How will Providence continue to market its product despite continued roster turnover? Carter has spoken out in favor of the NBA Draft, and reforms in the NCAA — the transfer portal, money for players through name, image and likeness rights — make it less likely that programs will be built around developing recognizable four-year stars. Napolillo’s background with the Pawtucket Red Sox before moving to intercollegiate athletics gives him an idea of ​​how to adapt.

“We used to always sell having an incredible experience with family, friends, your kids and your grandparents,” Napolillo said. “Providence College has become the event in Rhode Island. Going to those games is the hottest ticket in town.

Would the brothers be willing to give up one or two home appointments to augment their non-conference schedule? The Gavitt Games series with the Big Ten and the Big East-Big 12 Battle will both conclude in the coming years. Providence could be forced to challenge itself with home-and-home series or look to neutral floors at Mohegan Sun, Madison Square Garden or Barclays Center to book headline opponents.

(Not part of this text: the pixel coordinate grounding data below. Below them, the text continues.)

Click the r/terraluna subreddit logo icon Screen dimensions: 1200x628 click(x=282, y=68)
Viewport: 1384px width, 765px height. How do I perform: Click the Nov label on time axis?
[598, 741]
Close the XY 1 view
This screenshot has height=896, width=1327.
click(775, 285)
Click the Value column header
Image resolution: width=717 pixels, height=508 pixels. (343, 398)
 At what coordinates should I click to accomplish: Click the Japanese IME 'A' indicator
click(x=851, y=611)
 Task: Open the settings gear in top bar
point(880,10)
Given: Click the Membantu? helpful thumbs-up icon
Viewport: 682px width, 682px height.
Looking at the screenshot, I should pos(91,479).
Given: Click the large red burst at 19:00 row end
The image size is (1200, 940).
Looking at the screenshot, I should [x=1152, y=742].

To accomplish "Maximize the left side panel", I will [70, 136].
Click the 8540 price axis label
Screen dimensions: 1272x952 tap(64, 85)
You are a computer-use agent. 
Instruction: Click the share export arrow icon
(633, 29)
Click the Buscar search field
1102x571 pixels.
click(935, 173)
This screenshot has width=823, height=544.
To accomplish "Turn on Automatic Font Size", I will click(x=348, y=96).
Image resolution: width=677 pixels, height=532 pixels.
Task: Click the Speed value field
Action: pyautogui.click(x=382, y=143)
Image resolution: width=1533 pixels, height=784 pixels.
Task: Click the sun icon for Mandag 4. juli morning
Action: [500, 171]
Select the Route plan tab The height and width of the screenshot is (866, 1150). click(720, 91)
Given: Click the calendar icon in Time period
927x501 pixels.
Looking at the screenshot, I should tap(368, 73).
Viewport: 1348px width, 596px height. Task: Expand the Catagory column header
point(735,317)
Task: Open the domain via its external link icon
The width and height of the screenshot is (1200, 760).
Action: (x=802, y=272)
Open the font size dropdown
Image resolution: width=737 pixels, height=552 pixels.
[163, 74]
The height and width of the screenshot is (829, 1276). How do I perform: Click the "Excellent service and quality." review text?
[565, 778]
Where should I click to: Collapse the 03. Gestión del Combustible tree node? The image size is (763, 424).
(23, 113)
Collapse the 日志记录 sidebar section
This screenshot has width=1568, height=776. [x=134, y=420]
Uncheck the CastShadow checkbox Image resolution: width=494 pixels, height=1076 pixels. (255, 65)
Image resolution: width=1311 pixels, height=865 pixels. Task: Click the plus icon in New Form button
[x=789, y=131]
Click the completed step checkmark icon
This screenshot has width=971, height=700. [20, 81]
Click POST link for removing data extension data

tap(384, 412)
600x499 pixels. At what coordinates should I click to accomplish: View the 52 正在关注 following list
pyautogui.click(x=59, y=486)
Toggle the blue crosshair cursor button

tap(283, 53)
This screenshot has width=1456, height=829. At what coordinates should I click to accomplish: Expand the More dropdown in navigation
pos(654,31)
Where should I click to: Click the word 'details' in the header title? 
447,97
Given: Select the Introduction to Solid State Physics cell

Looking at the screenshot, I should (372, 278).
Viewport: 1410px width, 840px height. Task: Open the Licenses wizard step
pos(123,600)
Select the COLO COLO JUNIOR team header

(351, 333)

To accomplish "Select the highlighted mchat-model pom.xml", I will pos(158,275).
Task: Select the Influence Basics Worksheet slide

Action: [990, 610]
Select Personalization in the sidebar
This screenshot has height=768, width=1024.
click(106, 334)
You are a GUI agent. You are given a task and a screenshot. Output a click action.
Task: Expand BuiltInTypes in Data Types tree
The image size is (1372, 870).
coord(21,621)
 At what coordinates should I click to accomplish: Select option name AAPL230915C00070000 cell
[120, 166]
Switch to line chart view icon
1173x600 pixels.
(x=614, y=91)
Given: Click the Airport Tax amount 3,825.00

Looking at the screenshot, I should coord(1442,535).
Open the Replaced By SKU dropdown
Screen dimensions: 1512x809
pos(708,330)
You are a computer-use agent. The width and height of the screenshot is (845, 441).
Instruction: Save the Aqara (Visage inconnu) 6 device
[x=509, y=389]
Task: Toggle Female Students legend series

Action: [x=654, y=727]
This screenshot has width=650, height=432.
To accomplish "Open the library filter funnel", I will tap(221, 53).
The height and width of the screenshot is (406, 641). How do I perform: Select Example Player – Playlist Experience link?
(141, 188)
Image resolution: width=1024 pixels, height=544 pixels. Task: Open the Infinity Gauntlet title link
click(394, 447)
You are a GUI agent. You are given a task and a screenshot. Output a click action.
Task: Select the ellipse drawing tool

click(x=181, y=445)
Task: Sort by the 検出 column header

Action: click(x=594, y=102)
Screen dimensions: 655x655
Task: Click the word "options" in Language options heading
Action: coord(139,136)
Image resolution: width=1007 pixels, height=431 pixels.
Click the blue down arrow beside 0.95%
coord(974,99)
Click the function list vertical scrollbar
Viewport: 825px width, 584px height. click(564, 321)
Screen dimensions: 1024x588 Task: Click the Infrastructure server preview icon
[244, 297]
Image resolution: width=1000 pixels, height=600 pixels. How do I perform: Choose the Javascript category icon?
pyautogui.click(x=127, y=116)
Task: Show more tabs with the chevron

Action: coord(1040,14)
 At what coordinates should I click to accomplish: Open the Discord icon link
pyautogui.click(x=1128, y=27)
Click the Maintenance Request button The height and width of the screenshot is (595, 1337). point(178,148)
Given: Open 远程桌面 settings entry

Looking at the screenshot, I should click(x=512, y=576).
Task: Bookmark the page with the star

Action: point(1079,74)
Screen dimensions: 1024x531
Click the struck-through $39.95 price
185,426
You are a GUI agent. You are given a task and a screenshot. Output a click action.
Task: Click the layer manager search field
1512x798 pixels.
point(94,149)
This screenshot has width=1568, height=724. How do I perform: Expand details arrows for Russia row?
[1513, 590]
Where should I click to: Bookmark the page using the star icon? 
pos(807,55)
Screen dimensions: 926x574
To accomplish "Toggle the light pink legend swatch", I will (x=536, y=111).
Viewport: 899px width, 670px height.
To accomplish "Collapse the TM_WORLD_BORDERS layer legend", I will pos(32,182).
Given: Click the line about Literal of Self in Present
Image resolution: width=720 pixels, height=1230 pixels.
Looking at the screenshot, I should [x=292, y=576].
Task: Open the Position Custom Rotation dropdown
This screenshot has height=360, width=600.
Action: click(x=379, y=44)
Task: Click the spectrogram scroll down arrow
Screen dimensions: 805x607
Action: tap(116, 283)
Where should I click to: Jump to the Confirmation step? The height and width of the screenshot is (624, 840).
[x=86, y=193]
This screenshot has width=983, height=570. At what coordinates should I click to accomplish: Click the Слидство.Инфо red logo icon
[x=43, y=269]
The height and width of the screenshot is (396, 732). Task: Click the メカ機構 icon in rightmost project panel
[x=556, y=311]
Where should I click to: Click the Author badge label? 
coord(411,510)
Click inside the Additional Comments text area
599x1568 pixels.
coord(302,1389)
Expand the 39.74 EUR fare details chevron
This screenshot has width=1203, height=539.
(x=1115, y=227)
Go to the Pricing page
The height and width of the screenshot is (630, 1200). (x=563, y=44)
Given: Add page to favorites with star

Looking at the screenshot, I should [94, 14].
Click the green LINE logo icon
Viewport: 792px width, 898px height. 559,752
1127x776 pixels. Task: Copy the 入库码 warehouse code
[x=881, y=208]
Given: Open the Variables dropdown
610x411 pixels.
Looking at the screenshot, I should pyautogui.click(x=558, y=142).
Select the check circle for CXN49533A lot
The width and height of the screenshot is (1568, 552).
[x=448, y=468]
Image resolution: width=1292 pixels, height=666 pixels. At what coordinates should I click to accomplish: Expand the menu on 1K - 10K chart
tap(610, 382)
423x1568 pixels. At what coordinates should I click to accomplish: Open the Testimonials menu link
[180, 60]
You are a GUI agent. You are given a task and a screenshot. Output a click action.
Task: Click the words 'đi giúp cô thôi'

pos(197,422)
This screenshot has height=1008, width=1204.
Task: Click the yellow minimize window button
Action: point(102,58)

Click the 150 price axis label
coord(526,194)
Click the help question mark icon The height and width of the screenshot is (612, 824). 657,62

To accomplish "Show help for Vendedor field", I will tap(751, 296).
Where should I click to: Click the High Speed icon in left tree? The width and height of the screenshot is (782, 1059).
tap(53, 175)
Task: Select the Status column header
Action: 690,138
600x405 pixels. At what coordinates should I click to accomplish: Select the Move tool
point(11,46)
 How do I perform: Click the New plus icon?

“We are currently monitoring all of these offers,” Napolillo said. “I think you should keep all those windows open. What is best for your program?

“At the end of the day, the ultimate goal is to get to the NCAA Tournament. Those are all on the table, and they are real.”

The Friars have gone from a women’s average of 474 fans in 2022-23 to 809 in 2023-24. There was a renewed marketing push behind Batth, who replaced Jim Crowley. Providence reached the WNIT to make it 17 home dates on campus.

The University of Rhode Island continues to set the attendance standard when it comes to the women’s game in the state. The Rams reached an Atlantic 10 title game after back-to-back WNIT appearances, and interest in the program continues to grow. URI averaged 1,674 fans through 15 home dates in 2023-2024, another jump from 1,397 to 16 home dates in 2022-2023.

Take a look at the numbers at the Ryan Center before coach Tammi Reiss took over in 2019-20. The Rams averaged 429 fans across 14 home dates in 2018-19 – a total of 6,011. Last season, URI needed just four games to surpass that total.